(Element and text location data)
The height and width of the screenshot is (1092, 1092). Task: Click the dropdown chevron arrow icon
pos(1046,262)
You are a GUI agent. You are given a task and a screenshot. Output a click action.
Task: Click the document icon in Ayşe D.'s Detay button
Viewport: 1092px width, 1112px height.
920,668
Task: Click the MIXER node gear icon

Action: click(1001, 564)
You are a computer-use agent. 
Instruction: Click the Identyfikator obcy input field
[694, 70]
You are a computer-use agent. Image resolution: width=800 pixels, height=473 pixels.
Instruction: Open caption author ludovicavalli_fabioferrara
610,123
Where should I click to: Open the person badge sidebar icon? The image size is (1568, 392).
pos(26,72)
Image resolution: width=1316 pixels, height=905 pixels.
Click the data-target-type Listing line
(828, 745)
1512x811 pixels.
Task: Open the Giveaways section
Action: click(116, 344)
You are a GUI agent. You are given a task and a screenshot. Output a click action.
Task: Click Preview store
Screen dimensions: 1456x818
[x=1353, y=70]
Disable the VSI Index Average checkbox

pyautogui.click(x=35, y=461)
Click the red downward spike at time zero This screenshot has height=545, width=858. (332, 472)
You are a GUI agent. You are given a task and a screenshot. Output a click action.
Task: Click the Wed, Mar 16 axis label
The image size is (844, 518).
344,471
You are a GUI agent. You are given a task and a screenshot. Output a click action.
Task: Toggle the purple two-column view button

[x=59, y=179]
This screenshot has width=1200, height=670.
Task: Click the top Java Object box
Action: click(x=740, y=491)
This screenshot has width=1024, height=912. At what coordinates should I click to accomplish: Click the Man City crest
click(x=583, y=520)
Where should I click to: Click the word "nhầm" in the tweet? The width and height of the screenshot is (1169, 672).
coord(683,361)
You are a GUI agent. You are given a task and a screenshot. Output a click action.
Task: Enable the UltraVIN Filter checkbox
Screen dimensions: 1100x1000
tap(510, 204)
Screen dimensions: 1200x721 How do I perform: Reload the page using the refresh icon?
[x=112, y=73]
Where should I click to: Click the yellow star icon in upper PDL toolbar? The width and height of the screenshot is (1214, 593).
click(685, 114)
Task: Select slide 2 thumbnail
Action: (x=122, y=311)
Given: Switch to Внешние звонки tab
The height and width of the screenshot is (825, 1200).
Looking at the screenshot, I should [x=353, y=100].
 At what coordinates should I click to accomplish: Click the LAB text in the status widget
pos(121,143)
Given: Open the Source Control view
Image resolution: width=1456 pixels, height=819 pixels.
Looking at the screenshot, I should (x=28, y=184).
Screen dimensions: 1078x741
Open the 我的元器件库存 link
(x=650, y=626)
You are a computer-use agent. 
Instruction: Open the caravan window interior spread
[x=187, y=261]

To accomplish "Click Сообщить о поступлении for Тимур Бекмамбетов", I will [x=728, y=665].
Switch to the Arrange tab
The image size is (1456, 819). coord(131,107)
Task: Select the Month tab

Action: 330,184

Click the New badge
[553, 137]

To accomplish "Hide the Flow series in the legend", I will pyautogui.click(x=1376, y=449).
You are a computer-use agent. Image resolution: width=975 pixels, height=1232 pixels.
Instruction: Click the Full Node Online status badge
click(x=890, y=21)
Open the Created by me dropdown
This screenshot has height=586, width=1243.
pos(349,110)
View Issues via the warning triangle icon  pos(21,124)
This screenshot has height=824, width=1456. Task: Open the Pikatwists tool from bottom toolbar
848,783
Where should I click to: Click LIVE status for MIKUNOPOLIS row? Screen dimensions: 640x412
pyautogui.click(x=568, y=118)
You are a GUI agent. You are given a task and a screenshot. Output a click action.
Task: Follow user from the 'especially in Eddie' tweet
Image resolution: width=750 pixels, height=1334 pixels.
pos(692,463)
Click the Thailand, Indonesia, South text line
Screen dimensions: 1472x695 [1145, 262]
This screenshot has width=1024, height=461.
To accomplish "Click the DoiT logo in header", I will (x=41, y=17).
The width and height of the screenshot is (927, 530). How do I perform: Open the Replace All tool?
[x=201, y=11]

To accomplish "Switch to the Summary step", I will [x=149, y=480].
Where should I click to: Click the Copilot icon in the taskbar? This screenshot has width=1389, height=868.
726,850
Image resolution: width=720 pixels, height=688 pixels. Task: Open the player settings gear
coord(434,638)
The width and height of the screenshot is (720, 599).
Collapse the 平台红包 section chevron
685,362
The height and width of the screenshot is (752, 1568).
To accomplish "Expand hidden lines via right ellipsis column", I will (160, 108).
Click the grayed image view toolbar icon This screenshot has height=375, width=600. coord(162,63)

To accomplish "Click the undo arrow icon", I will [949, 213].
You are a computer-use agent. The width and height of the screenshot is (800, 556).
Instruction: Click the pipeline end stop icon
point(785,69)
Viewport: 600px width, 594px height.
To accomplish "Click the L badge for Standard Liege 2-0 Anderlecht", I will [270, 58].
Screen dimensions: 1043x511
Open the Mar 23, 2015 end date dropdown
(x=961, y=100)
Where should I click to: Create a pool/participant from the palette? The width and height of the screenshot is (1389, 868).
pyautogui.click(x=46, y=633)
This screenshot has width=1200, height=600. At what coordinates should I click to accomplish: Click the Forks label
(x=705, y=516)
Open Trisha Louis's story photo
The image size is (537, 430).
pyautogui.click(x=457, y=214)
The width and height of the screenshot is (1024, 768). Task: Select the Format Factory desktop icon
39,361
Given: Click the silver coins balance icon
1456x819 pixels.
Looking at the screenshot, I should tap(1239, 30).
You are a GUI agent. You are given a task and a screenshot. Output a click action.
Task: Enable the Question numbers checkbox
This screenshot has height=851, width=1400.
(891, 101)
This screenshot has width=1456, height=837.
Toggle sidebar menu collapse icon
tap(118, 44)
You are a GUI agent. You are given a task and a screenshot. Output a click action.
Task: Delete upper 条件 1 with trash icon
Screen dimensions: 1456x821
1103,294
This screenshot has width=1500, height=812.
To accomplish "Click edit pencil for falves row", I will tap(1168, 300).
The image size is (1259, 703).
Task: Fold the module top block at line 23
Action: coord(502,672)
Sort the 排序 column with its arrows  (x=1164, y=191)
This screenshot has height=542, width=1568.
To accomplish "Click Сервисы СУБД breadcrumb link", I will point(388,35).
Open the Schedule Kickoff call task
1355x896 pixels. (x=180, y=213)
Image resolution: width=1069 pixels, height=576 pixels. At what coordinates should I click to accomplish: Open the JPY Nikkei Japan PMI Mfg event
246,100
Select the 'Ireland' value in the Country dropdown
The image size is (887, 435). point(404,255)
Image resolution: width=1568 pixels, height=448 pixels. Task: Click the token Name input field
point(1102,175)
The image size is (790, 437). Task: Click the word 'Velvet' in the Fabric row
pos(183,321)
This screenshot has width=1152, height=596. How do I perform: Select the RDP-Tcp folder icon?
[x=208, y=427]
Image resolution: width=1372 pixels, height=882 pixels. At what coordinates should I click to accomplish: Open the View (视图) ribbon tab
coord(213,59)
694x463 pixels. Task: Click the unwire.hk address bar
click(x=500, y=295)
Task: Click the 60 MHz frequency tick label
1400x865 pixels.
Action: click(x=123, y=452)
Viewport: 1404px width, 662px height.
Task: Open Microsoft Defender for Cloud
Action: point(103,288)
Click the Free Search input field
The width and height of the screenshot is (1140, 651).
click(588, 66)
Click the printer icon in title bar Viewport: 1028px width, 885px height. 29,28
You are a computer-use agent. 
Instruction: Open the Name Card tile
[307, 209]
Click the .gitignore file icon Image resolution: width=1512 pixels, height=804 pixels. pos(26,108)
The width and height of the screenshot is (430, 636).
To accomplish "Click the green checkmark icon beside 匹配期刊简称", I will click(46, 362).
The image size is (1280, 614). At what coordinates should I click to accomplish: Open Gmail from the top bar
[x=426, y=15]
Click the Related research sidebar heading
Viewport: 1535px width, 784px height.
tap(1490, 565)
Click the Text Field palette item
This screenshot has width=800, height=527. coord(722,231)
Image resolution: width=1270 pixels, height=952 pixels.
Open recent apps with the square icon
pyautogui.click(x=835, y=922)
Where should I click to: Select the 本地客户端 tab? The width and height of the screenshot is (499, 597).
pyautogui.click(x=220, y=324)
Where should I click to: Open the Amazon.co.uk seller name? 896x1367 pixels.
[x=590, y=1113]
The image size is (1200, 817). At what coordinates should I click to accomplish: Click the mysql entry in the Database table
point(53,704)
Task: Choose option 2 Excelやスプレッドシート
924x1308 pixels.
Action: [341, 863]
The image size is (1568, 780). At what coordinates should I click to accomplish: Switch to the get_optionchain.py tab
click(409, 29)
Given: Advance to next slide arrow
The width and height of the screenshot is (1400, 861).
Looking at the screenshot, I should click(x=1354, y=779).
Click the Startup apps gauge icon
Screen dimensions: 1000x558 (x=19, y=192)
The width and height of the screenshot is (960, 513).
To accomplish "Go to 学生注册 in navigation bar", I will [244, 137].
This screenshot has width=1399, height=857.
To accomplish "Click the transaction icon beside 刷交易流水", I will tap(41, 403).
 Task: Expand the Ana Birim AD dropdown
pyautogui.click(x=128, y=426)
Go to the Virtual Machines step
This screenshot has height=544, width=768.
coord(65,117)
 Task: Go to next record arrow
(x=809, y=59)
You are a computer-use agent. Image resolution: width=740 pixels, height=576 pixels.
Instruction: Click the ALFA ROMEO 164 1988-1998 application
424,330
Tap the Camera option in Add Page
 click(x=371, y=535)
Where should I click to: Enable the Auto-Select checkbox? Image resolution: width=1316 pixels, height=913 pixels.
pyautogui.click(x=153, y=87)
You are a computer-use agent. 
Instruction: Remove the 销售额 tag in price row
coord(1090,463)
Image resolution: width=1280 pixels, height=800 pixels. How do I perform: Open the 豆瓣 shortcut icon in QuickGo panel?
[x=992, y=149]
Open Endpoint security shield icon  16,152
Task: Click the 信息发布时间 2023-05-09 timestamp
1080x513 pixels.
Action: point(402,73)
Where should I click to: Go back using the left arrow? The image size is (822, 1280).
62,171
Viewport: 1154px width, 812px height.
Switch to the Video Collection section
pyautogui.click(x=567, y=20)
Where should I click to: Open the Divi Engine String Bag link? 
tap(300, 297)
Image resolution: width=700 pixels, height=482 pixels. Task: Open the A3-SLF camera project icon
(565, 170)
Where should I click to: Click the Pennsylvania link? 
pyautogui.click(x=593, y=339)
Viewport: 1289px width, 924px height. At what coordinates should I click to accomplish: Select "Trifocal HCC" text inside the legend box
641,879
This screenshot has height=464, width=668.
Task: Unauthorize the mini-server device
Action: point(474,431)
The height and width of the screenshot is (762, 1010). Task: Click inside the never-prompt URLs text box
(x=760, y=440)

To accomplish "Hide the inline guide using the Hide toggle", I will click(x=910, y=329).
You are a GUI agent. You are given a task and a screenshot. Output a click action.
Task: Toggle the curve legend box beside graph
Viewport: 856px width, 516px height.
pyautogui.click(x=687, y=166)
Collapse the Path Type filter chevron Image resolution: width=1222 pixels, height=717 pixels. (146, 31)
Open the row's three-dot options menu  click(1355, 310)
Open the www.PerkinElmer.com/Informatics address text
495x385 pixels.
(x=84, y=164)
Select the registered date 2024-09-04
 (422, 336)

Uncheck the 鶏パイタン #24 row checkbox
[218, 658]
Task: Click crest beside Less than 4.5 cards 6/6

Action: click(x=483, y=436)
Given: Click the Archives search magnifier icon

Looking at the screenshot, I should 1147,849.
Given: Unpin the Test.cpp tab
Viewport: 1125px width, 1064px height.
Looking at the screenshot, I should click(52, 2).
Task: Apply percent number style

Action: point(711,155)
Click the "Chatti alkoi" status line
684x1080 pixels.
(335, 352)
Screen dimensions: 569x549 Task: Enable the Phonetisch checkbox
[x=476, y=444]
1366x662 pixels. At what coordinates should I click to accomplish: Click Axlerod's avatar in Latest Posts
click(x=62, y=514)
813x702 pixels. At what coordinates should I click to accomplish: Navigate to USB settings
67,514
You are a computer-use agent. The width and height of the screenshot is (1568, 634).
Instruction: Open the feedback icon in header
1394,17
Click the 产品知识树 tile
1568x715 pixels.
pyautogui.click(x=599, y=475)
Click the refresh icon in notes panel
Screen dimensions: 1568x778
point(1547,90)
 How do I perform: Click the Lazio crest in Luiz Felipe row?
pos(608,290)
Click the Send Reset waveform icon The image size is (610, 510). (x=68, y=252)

**Exercise objective:** Please copy the material verbatim from its first line through the line containing "Action: click(116, 344)", including that line.

**Output:**
The height and width of the screenshot is (1092, 1092). Task: Click the dropdown chevron arrow icon
pos(1046,262)
You are a GUI agent. You are given a task and a screenshot. Output a click action.
Task: Click the document icon in Ayşe D.'s Detay button
Viewport: 1092px width, 1112px height.
920,668
Task: Click the MIXER node gear icon

Action: click(1001, 564)
You are a computer-use agent. 
Instruction: Click the Identyfikator obcy input field
[694, 70]
You are a computer-use agent. Image resolution: width=800 pixels, height=473 pixels.
Instruction: Open caption author ludovicavalli_fabioferrara
610,123
Where should I click to: Open the person badge sidebar icon? The image size is (1568, 392).
pos(26,72)
Image resolution: width=1316 pixels, height=905 pixels.
Click the data-target-type Listing line
(828, 745)
1512x811 pixels.
Task: Open the Giveaways section
Action: click(116, 344)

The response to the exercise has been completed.